The present article will answer both these unknowns. A Butterworth low-pass filter will be developed following the design guidelines given by [Stensby, 2005]. A few simple changes will result in a high-pass filter. Using both a low-pass filter and a high-pass filter results in a bandpass filter. Subroutine bfilt
acts as either a low-pass filter or high-pass filter, depending on whether the requested passband frequency is less than or greater than the requested stopband frequency.
Background
(For a theoretical treatment of the Butterworth filter, please see the codeproject article "Lowpass, Highpass, and Bandpass Butterworth Filters in C#")
A digital signal is a sequence of amplitudes measured at equally spaced times. Typically, this represents a sound, but it could be anything: the voltage measured by a radar system or a brain wave.
A digital filter modifies a signal by removing selected frequencies and leaving the other frequencies intact. Filters work in the time domain, so there is no need to take the Fourier transform of the signal.
The Transition Band
Before reducing the sample rate of a signal, it's important to run it through a low-pass filter to remove frequencies greater than one-half the new sample rate. Suppose you wanted to reduce the sample rate of some audio from 44,100 samples per second to 4,410 samples per second. Then the new maximum frequency will be half of that, 2,205 cycles per second. Ideally, you would like to keep everything below 2,205 Hz and reject everything above it. This is not quite achievable. Instead of having a perfectly sharp transition between what is kept and what is rejected, there is a transition band. This is the range of frequencies where energy gradually declines from the passband to the stopband.

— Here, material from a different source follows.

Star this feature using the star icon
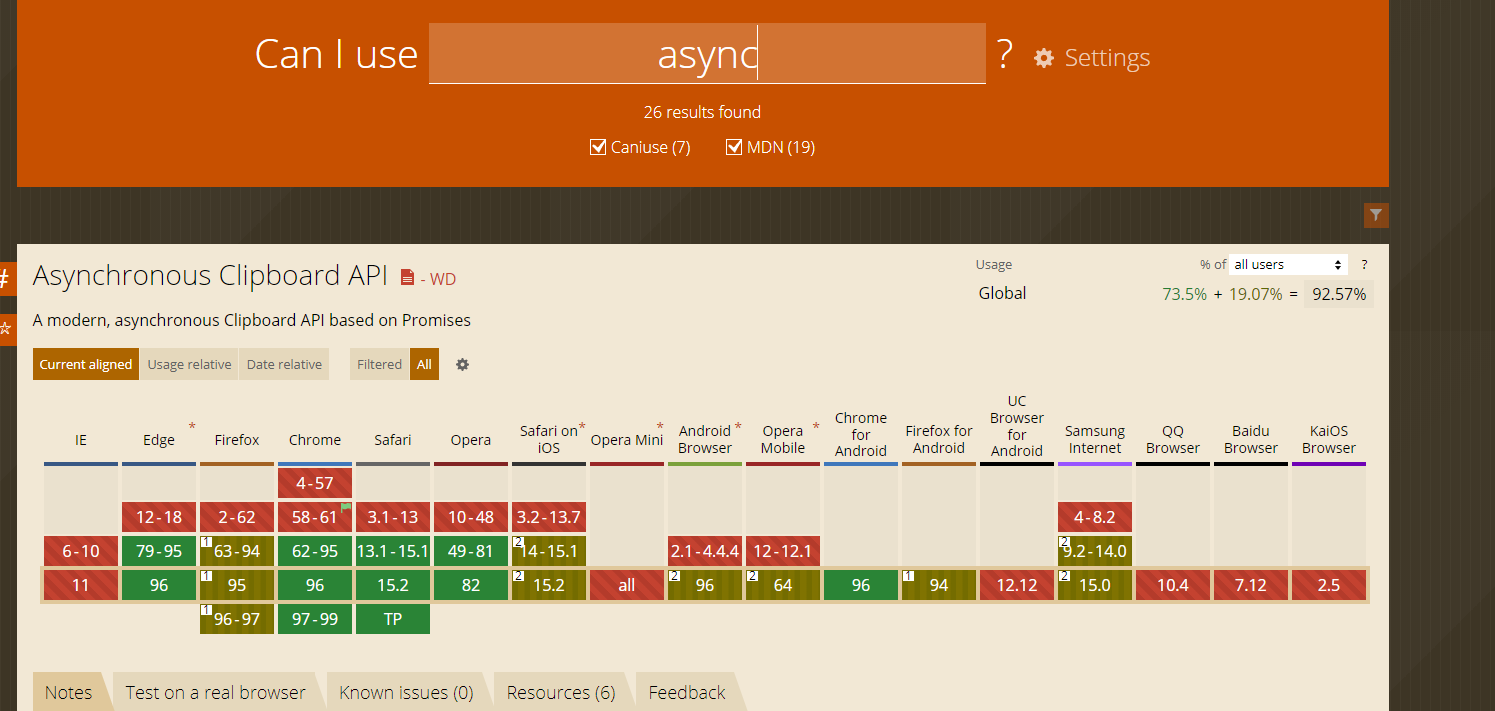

The above graph shows that at the cutoff frequency (f/fc = 1), half the energy passes through the filter.
Kinds of Filters
There are several kinds of digital filters, including Butterworth, Elliptical, and Chebyshev. The Butterworth filter is a popular choice because it has small attenuation in the passband, at the cost of a wide transition band. Butterworth filters come in different orders. The wide transition band can be made narrower by increasing the order.
The Equations
Given:
- fp
- frequency at the edge of the passband
- fs
- frequency at the edge of the stopband
- Hp
- minimum transmission in the passband
- Hs
- maximum transmission in the stopband
Find:
- fc
- the cutoff frequency
- n
- the order of the filter
For the low-pass filter, according to [Stensby, 2005],
$\epsilon = \sqrt{(\frac{1}{H_p})^2 - 1}$
$D = \frac{1}{H_s}$
$n = \frac{\log(\frac{\epsilon}{\sqrt{D^2-1}})}{\log(\frac{f_p}{f_s})}$
Choosing the cutoff frequency to meet the stopband specification and possibly exceed the passband specification:
$f_c = f_s \sqrt{D^2 - 1}^{\frac{-1}{n}}$
For the high-pass filter, make the simple modifications:
$n = \frac{\log(\frac{\epsilon}{\sqrt{D^2-1}})}{\log(\frac{f_s}{f_p})}$
$f_c = f_s \sqrt{D^2 - 1}^{\frac{+1}{n}}$
Next is the problem of choosing Q. According to [David S. 2010] :
Quote:
About half way down [the Wikipedia page for Butterworth filter] is the table of "Factors of polynomials..." The 4 or 5 place numbers are 1/Q so their inverse is the number you are looking for.... In general any higher order filter shape can be split into a series of second order sections + one first order if an odd number is required. Each section will have its own Q and higher order filters will have a progression from low Q to high Q.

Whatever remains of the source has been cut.